一般に中学受験の勉強は、塾の受験カリキュラムがスタートする小3の2月が幕開けとなる。ところが近頃は、小1から進学塾に通う子が急増している。その一因になっているのが、「人気塾では小4からではもう入れないらしいよ」という噂話だ。

近年、首都圏では中学受験熱が高まり続けている。中学受験をさせたいと思う理由はいろいろあるだろうが、させるからにはできるだけ偏差値の高い学校へ行ってほしいと思うのが、多くの親の本音だろう。

そうなると難関校の指導に長けた進学塾を選択することになるが、小4から塾に入れようと思っても、低学年から塾に通っている子たちがいっぱいいて、入れたくても入れられないと、親たちの間でささやかれているのだ。「だったら、ウチの子も小1から塾に通わせなきゃ」と、ますます低学年から塾に通う子を増やす形となっている。

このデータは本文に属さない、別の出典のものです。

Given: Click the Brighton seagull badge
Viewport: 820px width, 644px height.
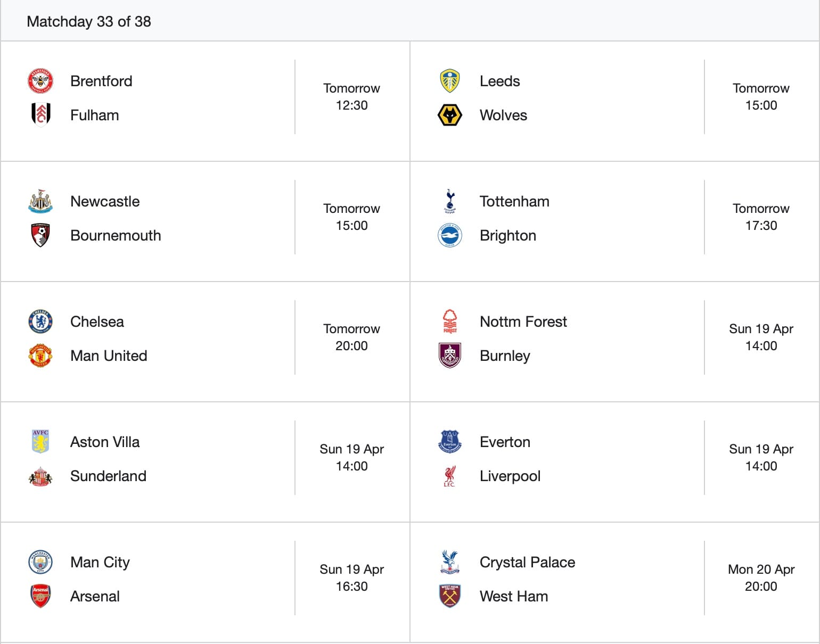Looking at the screenshot, I should pos(450,235).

結論から言ってしまうと、100%とまでは言わないが、たいていは小4からでも十分入れる。考えてみてほしい。塾は勉強を教えるところだけれど、学校とは違って営利を追求する企業だ。生徒数が多ければ多いだけ、売り上げになる。もちろん、進学塾としてある程度のレベルを保っていくには、入塾テストで学力の振り分けは必要になり、そのレベルに達していない子は入塾できないが、そうした子は全体から見ればごくわずか。小4になったらクラスの数を大幅に増やすので、ほとんどの子が入塾できる。塾側が早いうちから優秀な生徒を確保しておきたいためか、はたまた塾側の知らないところで勝手に噂が流れていったのかその真相は分からないが、真実ではないということをまずは知っておいてほしい。